## [Work instruction]
The full set of entries below needs to be written out exactly.

## [Records supplied]

------------

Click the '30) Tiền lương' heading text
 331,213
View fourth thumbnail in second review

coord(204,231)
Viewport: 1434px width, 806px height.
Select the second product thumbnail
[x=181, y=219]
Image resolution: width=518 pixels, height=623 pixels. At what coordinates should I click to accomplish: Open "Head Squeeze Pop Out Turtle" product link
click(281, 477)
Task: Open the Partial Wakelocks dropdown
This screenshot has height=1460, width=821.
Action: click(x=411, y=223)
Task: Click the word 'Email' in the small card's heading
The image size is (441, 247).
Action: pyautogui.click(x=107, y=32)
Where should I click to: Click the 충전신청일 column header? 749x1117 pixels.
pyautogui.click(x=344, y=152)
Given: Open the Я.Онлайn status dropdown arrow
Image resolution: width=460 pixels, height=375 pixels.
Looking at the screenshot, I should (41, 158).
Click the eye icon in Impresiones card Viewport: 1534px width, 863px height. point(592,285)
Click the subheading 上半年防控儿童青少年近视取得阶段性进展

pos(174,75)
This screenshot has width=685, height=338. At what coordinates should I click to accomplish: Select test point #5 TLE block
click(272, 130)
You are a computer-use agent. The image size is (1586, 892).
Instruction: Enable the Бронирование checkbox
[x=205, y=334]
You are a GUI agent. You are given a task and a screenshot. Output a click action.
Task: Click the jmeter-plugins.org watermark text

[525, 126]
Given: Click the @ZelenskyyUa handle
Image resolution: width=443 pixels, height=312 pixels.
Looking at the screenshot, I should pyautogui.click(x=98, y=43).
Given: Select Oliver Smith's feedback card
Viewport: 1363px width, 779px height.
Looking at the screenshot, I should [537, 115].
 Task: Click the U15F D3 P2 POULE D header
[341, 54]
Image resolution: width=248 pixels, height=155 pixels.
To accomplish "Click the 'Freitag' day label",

------------

## [Solution below]
Click the '30) Tiền lương' heading text
 331,213
View fourth thumbnail in second review

coord(204,231)
Viewport: 1434px width, 806px height.
Select the second product thumbnail
[x=181, y=219]
Image resolution: width=518 pixels, height=623 pixels. At what coordinates should I click to accomplish: Open "Head Squeeze Pop Out Turtle" product link
click(281, 477)
Task: Open the Partial Wakelocks dropdown
This screenshot has height=1460, width=821.
Action: click(x=411, y=223)
Task: Click the word 'Email' in the small card's heading
The image size is (441, 247).
Action: pyautogui.click(x=107, y=32)
Where should I click to: Click the 충전신청일 column header? 749x1117 pixels.
pyautogui.click(x=344, y=152)
Given: Open the Я.Онлайn status dropdown arrow
Image resolution: width=460 pixels, height=375 pixels.
Looking at the screenshot, I should (41, 158).
Click the eye icon in Impresiones card Viewport: 1534px width, 863px height. point(592,285)
Click the subheading 上半年防控儿童青少年近视取得阶段性进展

pos(174,75)
This screenshot has width=685, height=338. At what coordinates should I click to accomplish: Select test point #5 TLE block
click(272, 130)
You are a computer-use agent. The image size is (1586, 892).
Instruction: Enable the Бронирование checkbox
[x=205, y=334]
You are a GUI agent. You are given a task and a screenshot. Output a click action.
Task: Click the jmeter-plugins.org watermark text

[525, 126]
Given: Click the @ZelenskyyUa handle
Image resolution: width=443 pixels, height=312 pixels.
Looking at the screenshot, I should pyautogui.click(x=98, y=43).
Given: Select Oliver Smith's feedback card
Viewport: 1363px width, 779px height.
Looking at the screenshot, I should [537, 115].
 Task: Click the U15F D3 P2 POULE D header
[341, 54]
Image resolution: width=248 pixels, height=155 pixels.
To accomplish "Click the 'Freitag' day label",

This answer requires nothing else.